Registration Dossier

Data platform availability banner - registered substances factsheets

Please be aware that this old REACH registration data factsheet is no longer maintained; it remains frozen as of 19th May 2023.

The new ECHA CHEM database has been released by ECHA, and it now contains all REACH registration data. There are more details on the transition of ECHA's published data to ECHA CHEM here.

Diss Factsheets

Administrative data

Key value for chemical safety assessment

Effects on fertility

Effect on fertility: via oral route
Dose descriptor:
NOAEL
10 mg/kg bw/day
Additional information

Toxicity to reproduction has been tested for sodium fluoride. No studies are available for disodium hexafluorosilicate. Due to the presence of hydrolysable groups on its chemical structure, fluorosilicate anions are not expected to remain in solution long under environmental conditions. Instead, fluoride anions will be formed. Thus, the performance of such tests is unjustified, since there are reliable studies on sodium fluoride or hydrogen fluoride. Read-across to sodium fluoride is appropriate.
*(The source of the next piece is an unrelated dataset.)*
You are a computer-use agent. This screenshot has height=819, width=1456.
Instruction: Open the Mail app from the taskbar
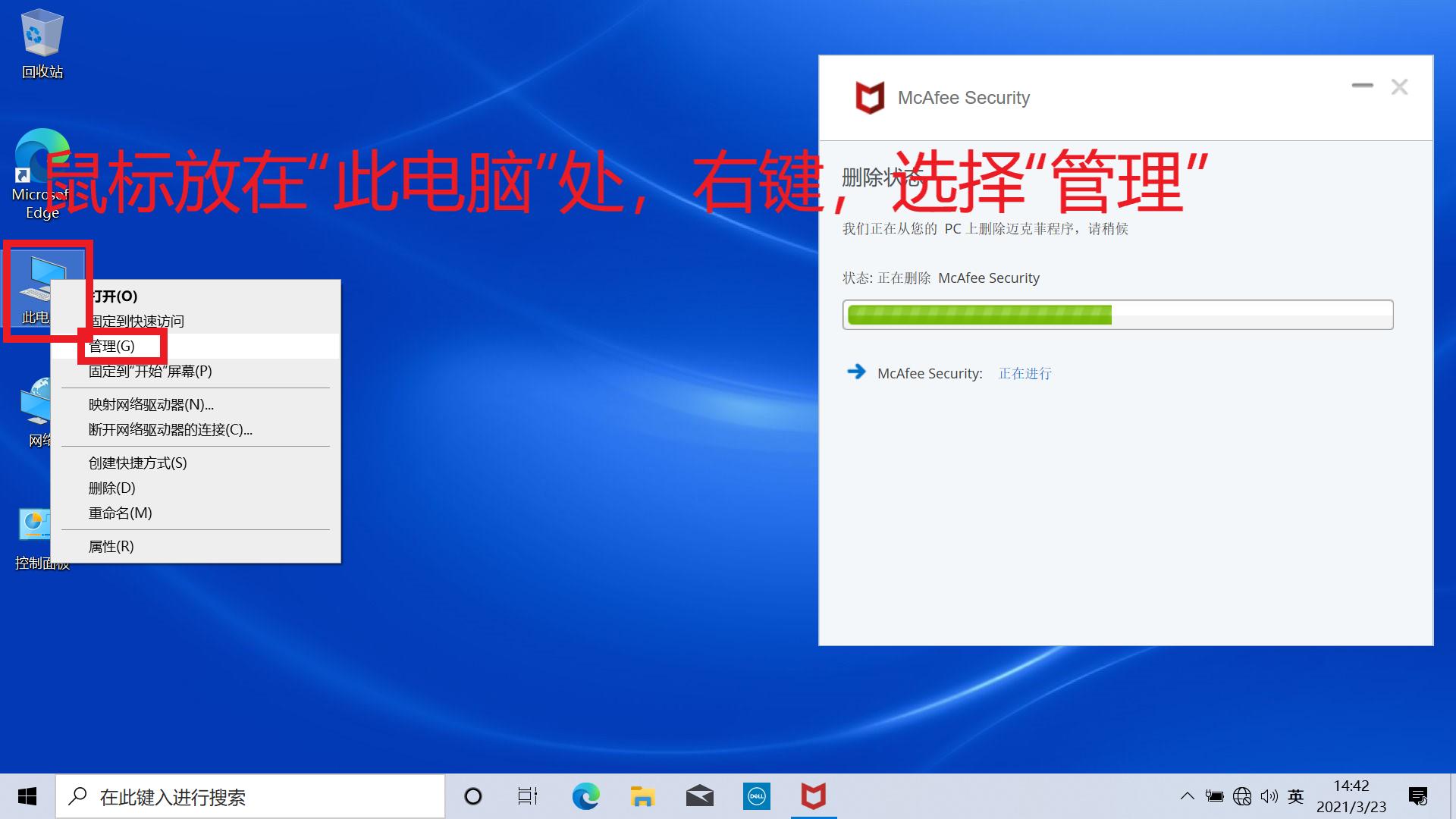pos(699,796)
Sodium fluoride in drinking water of Sprague-Dawley rats at levels up to 250 ppm (equivalent to 28.4 mg sodium fluoride/kg body weight/day or 12.8 mg fluoride/kg body weight/day) had no adverse effects on reproduction throughout three generations. No cumulative toxic effects were observed in the three generations.

Short description of key information:
No effects were observed.

Effects on developmental toxicity

Description of key information
No significant effects were oserved.
Effect on developmental toxicity: via oral route
Dose descriptor:
NOAEL
14 mg/kg bw/day
Additional information

A concentration of 175 ppm sodium fluoride in drinking water of a parental (P) and two filial generations (F1 and F2) of rats did not produce developmental effects and is considered a no-observed effect concentration for developmental toxicity. A concentration of 250 ppm sodium fluoride in drinking water of a parental (P) and two filial generations (F1 and F2) of rats caused statistically significant decreased ossification of the hyoid bone in F2 fetuses and is considered an effect concentration for developmental toxicity. No definative treatment-related effects on foetal growth or on the incidence of external, visceral, or skeletal abnormalities at levels of sodium fluoride up to and including 250 ppm (25.1 mg/kg/day) were found. Maternal exposure to sodium fluoride at conentrations up to 400 ppm (approximately 29 mg/kg/day) during organogenesis (gestation days 6 to 19) did not significantly affect the frequency of postimplantation loss, mean fetal body weight/litter, or external, visceral or skeletal malformations in the rabbit.

Justification for classification or non-classification

No classification is proposed, since data obtained from reliable studies show the absence of developmental toxicity or reproductive toxicity of fluoride.